The transition from the OWC 1.33 GHz single G4 was not without a few glitches, and I had a graduation party to attend mid afternoon, so the applied time to figure this all out and work around the issues took somewhere around 4-1/2 hours. I'll get into the "gotchas" in a minute, but first let me wow you with some raw performance data.

Xbench Version 1.1.3
System Version 10.4.6 (8I127)
Physical RAM 1536 MB
Mac Model PowerMac3,4
Bus Frequency 134 MHz
  Apple 533 MHz G4 OWC 1.3 GHz G4 Sonnet 1.8 GHz Dual G4
Processor PowerPC G4 @ 534 MHz PowerPC G4 @ 1.33 GHz PowerPC G4x2 @ 1.80 GHz
Version 7410 (Nitro) v1.3 7455 (Apollo) v3.3 7447a v1.1
L1 cache 32K (instr), 32K (data) 32K (instr), 32K (data) 32K (instr), 32K (data) per CPU
L2 Cache 1024K @ 267 MHz 256K @ 667 MHz 512K @ 900 MHz per CPU
L3 Cache —NA— 2048K @ 4.13 GHz —NA—
CPU Test 44.95   157.77   217.24  
GCD Loop 42.47 1.66 Mops/sec 145.45 5.68 Mops/sec 223.01 8.71 Mops/sec
FP Basic 57.22 206.94 Mflop/sec 157.35 569.03 Mflop/sec 211.19 763.72 Mflop/sec
AltiVec Basic 25.04 727.51 Mflop/sec 163.49 4.75 Gflop/sec 209.32 6.08 Gflop/sec
vecLib FFT 63.79 990.32 Mflop/sec 166.74 2.59 Gflop/sec 219.05 3.40 Gflop/sec
FP Library 68.50 2.74 Mops/sec 157.53 6.31 Mops/sec 224.53 8.99 Mops/sec
Thread Test 46.09   112.34   274.31  
Computation 31.82 429.50 Kops/sec 81.17 1.10 Mops/sec 218.54 2.95 Mops/sec
Lock Contention 83.57 1.05 Mlocks/sec 182.37 2.29 Mlocks/sec 368.31 4.63 Mlocks/sec
Memory Test 66.47   114.75   94.30  
System 59.66   169.83   111.28  
Allocate 228.67 149.16 Kalloc/sec 690.87 450.65 Kalloc/sec 897.60 585.50 Kalloc/sec
Fill 91.64 729.44 MB/sec 253.80 2020.21 MB/sec 176.10 1401.74 MB/sec
Copy 91.64 142.86 MB/sec 81.45 407.26 MB/sec 49.59 247.95 MB/sec
Stream (AltiVec) 75.02   86.65   81.81  
Copy 79.62 582.03 MB/sec 85.97 628.45 MB/sec 81.26 594.00 MB/sec
Add 75.73 558.89 MB/sec 89.84 663.02 MB/sec 80.85 596.70 MB/sec
Scale 72.19 462.01 MB/sec 85.52 547.34 MB/sec 84.31 539.60 MB/sec
Triad 73.00 446.03 MB/sec 85.40 521.79 MB/sec 80.90 494.31 MB/sec
RESULTS 58.15 100% 125.24 215.37% 174.07 299.35%

Note— The dual G4 benchmark doesn't represent the true picture... the XBench application, for the most part, only beats on one of the processors.
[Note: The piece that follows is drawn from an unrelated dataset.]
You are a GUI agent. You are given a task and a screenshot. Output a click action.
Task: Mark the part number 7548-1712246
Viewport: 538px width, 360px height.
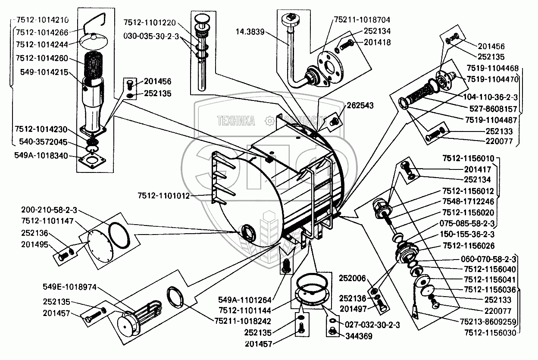pyautogui.click(x=468, y=201)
Something that measures the base CPU ability. In the real world this is a true measure of how a single application will cook on the processor, but it isn't being dragged down at all by the other tasks running under OS X - which also rocks on a dual CPU machine.

Part 2: Sanity Check

First question: Why, on the dawn of the day of Mactel machines, would an otherwise sane Mac consultant spend six bills to soup up his 2001 model year G4 tower?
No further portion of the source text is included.